- _Exercise goal_:
Read the listing below. Then repeat it exactly.

- _Dataset extract_:
______
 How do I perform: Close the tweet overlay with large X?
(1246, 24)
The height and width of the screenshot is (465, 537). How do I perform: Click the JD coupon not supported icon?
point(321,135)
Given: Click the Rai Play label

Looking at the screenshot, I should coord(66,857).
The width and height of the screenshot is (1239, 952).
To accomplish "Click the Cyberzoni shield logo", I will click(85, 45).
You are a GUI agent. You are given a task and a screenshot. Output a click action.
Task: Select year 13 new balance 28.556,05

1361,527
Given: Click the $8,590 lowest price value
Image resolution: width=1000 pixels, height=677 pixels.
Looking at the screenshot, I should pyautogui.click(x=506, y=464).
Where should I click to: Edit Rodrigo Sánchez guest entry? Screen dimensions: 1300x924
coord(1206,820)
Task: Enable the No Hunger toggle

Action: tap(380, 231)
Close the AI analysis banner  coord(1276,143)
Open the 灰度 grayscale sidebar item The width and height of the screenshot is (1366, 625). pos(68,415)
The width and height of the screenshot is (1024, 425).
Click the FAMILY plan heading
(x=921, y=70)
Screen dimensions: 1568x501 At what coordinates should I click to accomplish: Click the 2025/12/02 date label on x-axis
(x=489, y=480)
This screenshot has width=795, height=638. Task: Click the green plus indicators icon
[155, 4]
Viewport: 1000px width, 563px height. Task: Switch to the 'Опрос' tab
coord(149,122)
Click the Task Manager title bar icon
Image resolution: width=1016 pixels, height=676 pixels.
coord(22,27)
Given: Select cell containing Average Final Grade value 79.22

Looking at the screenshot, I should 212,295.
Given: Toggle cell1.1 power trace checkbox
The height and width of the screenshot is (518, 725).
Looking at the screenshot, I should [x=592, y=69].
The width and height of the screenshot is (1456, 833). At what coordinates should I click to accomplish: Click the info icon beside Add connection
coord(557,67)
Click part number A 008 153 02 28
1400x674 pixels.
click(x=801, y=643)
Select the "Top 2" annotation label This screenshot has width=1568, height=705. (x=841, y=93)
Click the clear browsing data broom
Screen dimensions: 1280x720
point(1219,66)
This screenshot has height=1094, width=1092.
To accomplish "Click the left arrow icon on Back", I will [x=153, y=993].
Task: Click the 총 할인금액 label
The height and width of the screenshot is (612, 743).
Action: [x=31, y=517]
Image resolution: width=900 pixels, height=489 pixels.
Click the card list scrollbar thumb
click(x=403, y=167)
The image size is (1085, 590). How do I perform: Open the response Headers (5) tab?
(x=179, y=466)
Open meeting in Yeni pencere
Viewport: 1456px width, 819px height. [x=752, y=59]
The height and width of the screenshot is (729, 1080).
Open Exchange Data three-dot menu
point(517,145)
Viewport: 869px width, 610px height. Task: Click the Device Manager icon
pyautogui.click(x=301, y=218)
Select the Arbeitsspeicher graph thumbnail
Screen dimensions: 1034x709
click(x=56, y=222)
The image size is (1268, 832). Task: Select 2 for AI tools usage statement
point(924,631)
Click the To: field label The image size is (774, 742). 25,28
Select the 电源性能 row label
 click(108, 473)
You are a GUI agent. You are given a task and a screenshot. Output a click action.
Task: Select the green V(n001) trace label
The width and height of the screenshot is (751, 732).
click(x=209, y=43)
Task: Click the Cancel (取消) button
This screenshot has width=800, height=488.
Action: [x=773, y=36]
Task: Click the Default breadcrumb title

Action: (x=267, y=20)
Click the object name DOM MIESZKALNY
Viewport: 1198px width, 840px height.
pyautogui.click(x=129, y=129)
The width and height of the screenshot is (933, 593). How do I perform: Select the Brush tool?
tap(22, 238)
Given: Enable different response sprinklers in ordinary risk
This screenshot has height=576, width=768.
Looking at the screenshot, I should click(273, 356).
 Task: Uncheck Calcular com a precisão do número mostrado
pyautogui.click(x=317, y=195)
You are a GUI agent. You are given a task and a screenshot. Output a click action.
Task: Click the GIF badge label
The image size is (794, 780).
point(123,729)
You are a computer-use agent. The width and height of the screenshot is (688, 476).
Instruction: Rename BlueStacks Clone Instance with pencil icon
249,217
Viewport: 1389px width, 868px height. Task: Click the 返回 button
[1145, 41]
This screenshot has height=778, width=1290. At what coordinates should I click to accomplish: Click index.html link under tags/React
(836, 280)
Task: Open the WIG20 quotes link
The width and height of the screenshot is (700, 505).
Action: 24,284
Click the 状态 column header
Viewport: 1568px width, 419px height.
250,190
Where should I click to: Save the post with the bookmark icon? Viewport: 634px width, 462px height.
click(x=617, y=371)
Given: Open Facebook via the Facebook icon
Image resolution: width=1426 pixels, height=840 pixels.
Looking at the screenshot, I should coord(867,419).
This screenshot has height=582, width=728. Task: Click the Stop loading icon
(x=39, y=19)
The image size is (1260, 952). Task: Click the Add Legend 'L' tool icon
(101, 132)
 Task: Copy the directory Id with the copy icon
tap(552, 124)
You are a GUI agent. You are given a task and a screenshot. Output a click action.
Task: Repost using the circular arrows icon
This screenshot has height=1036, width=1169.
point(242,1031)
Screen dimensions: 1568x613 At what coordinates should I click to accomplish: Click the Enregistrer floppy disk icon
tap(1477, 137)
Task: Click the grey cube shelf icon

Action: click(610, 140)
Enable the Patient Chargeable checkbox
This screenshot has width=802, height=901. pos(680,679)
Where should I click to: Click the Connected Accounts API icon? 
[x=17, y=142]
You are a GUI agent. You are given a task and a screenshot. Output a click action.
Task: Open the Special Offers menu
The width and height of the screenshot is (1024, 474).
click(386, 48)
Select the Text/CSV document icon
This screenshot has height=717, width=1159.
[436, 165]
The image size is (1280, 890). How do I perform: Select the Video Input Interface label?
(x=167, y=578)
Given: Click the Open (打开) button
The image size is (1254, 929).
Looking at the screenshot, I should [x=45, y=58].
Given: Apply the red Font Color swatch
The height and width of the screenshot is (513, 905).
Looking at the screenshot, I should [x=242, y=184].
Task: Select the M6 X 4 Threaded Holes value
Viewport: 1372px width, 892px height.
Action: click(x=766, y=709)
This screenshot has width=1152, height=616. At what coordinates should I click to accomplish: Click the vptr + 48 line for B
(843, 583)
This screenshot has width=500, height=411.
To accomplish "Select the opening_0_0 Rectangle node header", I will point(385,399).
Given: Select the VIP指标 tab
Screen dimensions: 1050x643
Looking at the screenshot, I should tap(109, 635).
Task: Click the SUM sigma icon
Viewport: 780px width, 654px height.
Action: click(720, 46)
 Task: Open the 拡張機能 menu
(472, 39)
______
- _The answer_:
 How do I perform: Close the tweet overlay with large X?
(1246, 24)
The height and width of the screenshot is (465, 537). How do I perform: Click the JD coupon not supported icon?
point(321,135)
Given: Click the Rai Play label

Looking at the screenshot, I should coord(66,857).
The width and height of the screenshot is (1239, 952).
To accomplish "Click the Cyberzoni shield logo", I will click(85, 45).
You are a GUI agent. You are given a task and a screenshot. Output a click action.
Task: Select year 13 new balance 28.556,05

1361,527
Given: Click the $8,590 lowest price value
Image resolution: width=1000 pixels, height=677 pixels.
Looking at the screenshot, I should pyautogui.click(x=506, y=464).
Where should I click to: Edit Rodrigo Sánchez guest entry? Screen dimensions: 1300x924
coord(1206,820)
Task: Enable the No Hunger toggle

Action: tap(380, 231)
Close the AI analysis banner  coord(1276,143)
Open the 灰度 grayscale sidebar item The width and height of the screenshot is (1366, 625). pos(68,415)
The width and height of the screenshot is (1024, 425).
Click the FAMILY plan heading
(x=921, y=70)
Screen dimensions: 1568x501 At what coordinates should I click to accomplish: Click the 2025/12/02 date label on x-axis
(x=489, y=480)
This screenshot has width=795, height=638. Task: Click the green plus indicators icon
[155, 4]
Viewport: 1000px width, 563px height. Task: Switch to the 'Опрос' tab
coord(149,122)
Click the Task Manager title bar icon
Image resolution: width=1016 pixels, height=676 pixels.
coord(22,27)
Given: Select cell containing Average Final Grade value 79.22

Looking at the screenshot, I should 212,295.
Given: Toggle cell1.1 power trace checkbox
The height and width of the screenshot is (518, 725).
Looking at the screenshot, I should [x=592, y=69].
The width and height of the screenshot is (1456, 833). At what coordinates should I click to accomplish: Click the info icon beside Add connection
coord(557,67)
Click part number A 008 153 02 28
1400x674 pixels.
click(x=801, y=643)
Select the "Top 2" annotation label This screenshot has width=1568, height=705. (x=841, y=93)
Click the clear browsing data broom
Screen dimensions: 1280x720
point(1219,66)
This screenshot has height=1094, width=1092.
To accomplish "Click the left arrow icon on Back", I will [x=153, y=993].
Task: Click the 총 할인금액 label
The height and width of the screenshot is (612, 743).
Action: [x=31, y=517]
Image resolution: width=900 pixels, height=489 pixels.
Click the card list scrollbar thumb
click(x=403, y=167)
The image size is (1085, 590). How do I perform: Open the response Headers (5) tab?
(x=179, y=466)
Open meeting in Yeni pencere
Viewport: 1456px width, 819px height. [x=752, y=59]
The height and width of the screenshot is (729, 1080).
Open Exchange Data three-dot menu
point(517,145)
Viewport: 869px width, 610px height. Task: Click the Device Manager icon
pyautogui.click(x=301, y=218)
Select the Arbeitsspeicher graph thumbnail
Screen dimensions: 1034x709
click(x=56, y=222)
The image size is (1268, 832). Task: Select 2 for AI tools usage statement
point(924,631)
Click the To: field label The image size is (774, 742). 25,28
Select the 电源性能 row label
 click(108, 473)
You are a GUI agent. You are given a task and a screenshot. Output a click action.
Task: Select the green V(n001) trace label
The width and height of the screenshot is (751, 732).
click(x=209, y=43)
Task: Click the Cancel (取消) button
This screenshot has width=800, height=488.
Action: [x=773, y=36]
Task: Click the Default breadcrumb title

Action: (x=267, y=20)
Click the object name DOM MIESZKALNY
Viewport: 1198px width, 840px height.
pyautogui.click(x=129, y=129)
The width and height of the screenshot is (933, 593). How do I perform: Select the Brush tool?
tap(22, 238)
Given: Enable different response sprinklers in ordinary risk
This screenshot has height=576, width=768.
Looking at the screenshot, I should click(273, 356).
 Task: Uncheck Calcular com a precisão do número mostrado
pyautogui.click(x=317, y=195)
You are a GUI agent. You are given a task and a screenshot. Output a click action.
Task: Click the GIF badge label
The image size is (794, 780).
point(123,729)
You are a computer-use agent. The width and height of the screenshot is (688, 476).
Instruction: Rename BlueStacks Clone Instance with pencil icon
249,217
Viewport: 1389px width, 868px height. Task: Click the 返回 button
[1145, 41]
This screenshot has height=778, width=1290. At what coordinates should I click to accomplish: Click index.html link under tags/React
(836, 280)
Task: Open the WIG20 quotes link
The width and height of the screenshot is (700, 505).
Action: 24,284
Click the 状态 column header
Viewport: 1568px width, 419px height.
250,190
Where should I click to: Save the post with the bookmark icon? Viewport: 634px width, 462px height.
click(x=617, y=371)
Given: Open Facebook via the Facebook icon
Image resolution: width=1426 pixels, height=840 pixels.
Looking at the screenshot, I should coord(867,419).
This screenshot has height=582, width=728. Task: Click the Stop loading icon
(x=39, y=19)
The image size is (1260, 952). Task: Click the Add Legend 'L' tool icon
(101, 132)
 Task: Copy the directory Id with the copy icon
tap(552, 124)
You are a GUI agent. You are given a task and a screenshot. Output a click action.
Task: Repost using the circular arrows icon
This screenshot has height=1036, width=1169.
point(242,1031)
Screen dimensions: 1568x613 At what coordinates should I click to accomplish: Click the Enregistrer floppy disk icon
tap(1477, 137)
Task: Click the grey cube shelf icon

Action: click(610, 140)
Enable the Patient Chargeable checkbox
This screenshot has width=802, height=901. pos(680,679)
Where should I click to: Click the Connected Accounts API icon? 
[x=17, y=142]
You are a GUI agent. You are given a task and a screenshot. Output a click action.
Task: Open the Special Offers menu
The width and height of the screenshot is (1024, 474).
click(386, 48)
Select the Text/CSV document icon
This screenshot has height=717, width=1159.
[436, 165]
The image size is (1280, 890). How do I perform: Select the Video Input Interface label?
(x=167, y=578)
Given: Click the Open (打开) button
The image size is (1254, 929).
Looking at the screenshot, I should [x=45, y=58].
Given: Apply the red Font Color swatch
The height and width of the screenshot is (513, 905).
Looking at the screenshot, I should [x=242, y=184].
Task: Select the M6 X 4 Threaded Holes value
Viewport: 1372px width, 892px height.
Action: click(x=766, y=709)
This screenshot has width=1152, height=616. At what coordinates should I click to accomplish: Click the vptr + 48 line for B
(843, 583)
This screenshot has width=500, height=411.
To accomplish "Select the opening_0_0 Rectangle node header", I will point(385,399).
Given: Select the VIP指标 tab
Screen dimensions: 1050x643
Looking at the screenshot, I should tap(109, 635).
Task: Click the SUM sigma icon
Viewport: 780px width, 654px height.
Action: click(720, 46)
 Task: Open the 拡張機能 menu
(472, 39)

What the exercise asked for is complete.